In May 1926, Anna Essinger opened a progressive co-educational boarding school at Ulm in Germany. When Hitler came to power in 1933, she realised that the new regime was opposed to everything she stood for and, writes Deborah Cadbury, “resolved to move her entire establishment, lock, stock and barrel, out of Germany, right under the noses of the Nazi authorities”.
So Essinger set off with “an advance party of six teachers and six senior boys and girls to make preparations in England for the arrival of the others. Sixty-five children would follow two weeks later.” To ensure secrecy, each of the three separate groups “masquerad[ed] as day trippers on a picnic with a member of staff”.

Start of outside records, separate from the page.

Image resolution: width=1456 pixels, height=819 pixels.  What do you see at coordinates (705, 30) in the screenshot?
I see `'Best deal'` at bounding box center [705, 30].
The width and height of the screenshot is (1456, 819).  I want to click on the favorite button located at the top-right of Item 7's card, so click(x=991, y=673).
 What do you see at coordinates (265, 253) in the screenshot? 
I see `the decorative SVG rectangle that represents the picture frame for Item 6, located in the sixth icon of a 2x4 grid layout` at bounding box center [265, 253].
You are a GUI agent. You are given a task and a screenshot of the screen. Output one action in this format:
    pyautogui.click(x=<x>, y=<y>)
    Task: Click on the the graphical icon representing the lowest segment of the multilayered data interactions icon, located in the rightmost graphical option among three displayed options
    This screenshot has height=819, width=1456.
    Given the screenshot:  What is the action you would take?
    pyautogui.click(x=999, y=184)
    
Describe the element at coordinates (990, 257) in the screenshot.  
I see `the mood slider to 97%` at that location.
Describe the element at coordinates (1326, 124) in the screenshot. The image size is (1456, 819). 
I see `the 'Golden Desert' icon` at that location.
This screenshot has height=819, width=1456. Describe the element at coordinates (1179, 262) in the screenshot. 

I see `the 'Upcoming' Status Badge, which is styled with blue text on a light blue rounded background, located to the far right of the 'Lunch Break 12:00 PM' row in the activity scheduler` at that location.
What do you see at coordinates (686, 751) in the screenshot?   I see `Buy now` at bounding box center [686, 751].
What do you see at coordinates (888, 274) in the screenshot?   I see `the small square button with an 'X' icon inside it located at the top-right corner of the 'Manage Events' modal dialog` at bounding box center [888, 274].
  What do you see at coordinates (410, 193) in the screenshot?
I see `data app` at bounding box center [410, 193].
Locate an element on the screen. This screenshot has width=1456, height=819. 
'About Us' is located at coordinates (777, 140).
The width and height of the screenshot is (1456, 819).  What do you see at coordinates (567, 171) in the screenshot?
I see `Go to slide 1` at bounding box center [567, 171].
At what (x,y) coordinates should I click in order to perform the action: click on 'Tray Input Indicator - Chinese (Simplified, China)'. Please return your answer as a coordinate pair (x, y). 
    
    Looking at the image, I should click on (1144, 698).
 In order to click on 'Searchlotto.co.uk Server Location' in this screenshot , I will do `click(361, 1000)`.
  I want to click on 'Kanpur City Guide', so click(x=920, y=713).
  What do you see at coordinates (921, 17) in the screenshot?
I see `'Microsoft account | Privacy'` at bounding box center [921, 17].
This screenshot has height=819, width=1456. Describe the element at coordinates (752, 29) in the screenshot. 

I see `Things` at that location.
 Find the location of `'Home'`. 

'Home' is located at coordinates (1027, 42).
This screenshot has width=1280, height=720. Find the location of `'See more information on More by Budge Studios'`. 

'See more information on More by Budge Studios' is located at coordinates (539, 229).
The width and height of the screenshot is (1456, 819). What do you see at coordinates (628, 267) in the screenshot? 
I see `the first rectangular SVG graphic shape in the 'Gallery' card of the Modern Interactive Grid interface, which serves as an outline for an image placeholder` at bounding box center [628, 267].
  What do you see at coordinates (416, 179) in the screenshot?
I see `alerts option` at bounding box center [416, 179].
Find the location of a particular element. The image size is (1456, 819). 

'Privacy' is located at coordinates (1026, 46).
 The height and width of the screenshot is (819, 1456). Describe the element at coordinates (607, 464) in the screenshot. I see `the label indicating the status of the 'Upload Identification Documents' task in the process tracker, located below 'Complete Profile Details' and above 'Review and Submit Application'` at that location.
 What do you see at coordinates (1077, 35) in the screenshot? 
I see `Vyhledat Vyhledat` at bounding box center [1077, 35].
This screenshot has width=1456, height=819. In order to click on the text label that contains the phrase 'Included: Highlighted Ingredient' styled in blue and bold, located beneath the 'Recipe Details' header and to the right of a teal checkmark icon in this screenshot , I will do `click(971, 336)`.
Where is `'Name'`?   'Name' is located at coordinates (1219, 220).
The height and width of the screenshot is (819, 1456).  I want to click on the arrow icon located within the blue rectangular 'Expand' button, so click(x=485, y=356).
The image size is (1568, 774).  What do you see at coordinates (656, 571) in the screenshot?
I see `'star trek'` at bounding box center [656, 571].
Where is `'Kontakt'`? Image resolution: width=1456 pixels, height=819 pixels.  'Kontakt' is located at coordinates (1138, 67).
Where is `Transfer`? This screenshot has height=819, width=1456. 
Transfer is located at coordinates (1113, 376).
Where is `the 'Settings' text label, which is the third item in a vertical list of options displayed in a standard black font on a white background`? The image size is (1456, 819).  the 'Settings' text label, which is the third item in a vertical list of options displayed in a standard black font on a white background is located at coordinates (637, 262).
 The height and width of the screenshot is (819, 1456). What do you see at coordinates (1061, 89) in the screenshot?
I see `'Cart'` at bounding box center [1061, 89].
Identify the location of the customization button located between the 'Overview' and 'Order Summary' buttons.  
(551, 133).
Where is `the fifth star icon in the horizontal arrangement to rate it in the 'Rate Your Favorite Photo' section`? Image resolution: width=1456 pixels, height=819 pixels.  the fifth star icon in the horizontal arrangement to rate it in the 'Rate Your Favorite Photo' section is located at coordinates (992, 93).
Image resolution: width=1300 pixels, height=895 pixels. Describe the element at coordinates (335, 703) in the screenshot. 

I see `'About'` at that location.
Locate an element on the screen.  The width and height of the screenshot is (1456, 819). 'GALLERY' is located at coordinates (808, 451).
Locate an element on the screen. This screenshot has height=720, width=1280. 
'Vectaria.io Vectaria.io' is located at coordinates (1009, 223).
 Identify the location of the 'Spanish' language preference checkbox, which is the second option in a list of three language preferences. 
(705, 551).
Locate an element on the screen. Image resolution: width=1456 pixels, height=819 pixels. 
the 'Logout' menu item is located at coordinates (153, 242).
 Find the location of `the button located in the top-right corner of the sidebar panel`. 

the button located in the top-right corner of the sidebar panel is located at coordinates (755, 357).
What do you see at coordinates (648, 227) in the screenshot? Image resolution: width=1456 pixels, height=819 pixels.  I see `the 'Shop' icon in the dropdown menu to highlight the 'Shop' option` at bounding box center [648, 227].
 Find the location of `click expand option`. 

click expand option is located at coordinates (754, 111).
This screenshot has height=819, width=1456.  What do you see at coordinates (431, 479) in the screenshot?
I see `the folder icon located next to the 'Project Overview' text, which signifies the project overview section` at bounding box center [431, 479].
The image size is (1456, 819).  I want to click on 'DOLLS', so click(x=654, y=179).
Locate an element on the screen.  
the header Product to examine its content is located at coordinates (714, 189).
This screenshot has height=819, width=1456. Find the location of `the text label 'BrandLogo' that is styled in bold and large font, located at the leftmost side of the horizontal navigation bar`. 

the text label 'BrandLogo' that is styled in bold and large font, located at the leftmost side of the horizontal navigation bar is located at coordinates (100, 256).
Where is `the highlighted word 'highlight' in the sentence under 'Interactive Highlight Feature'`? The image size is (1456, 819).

Thus was born Bunce Court school. It was inevitably a very “Germanic” institution – most of the teachers and pupils were German and, despite constant exhortations to “Speak English!”, some had strong accents – yet it operated in the Kent countryside and then in Shropshire throughout the second world war. Many of the staff, keen to escape Nazi Germany, were distinctly overqualified: the boiler man had been a director at the Deutsches Theater, while the maths teacher was a distinguished astronomer. And there was also a notable stress on traditional Germanic high culture. (The music teacher almost had a fit when pupils suggested a performance of Gilbert and Sullivan.)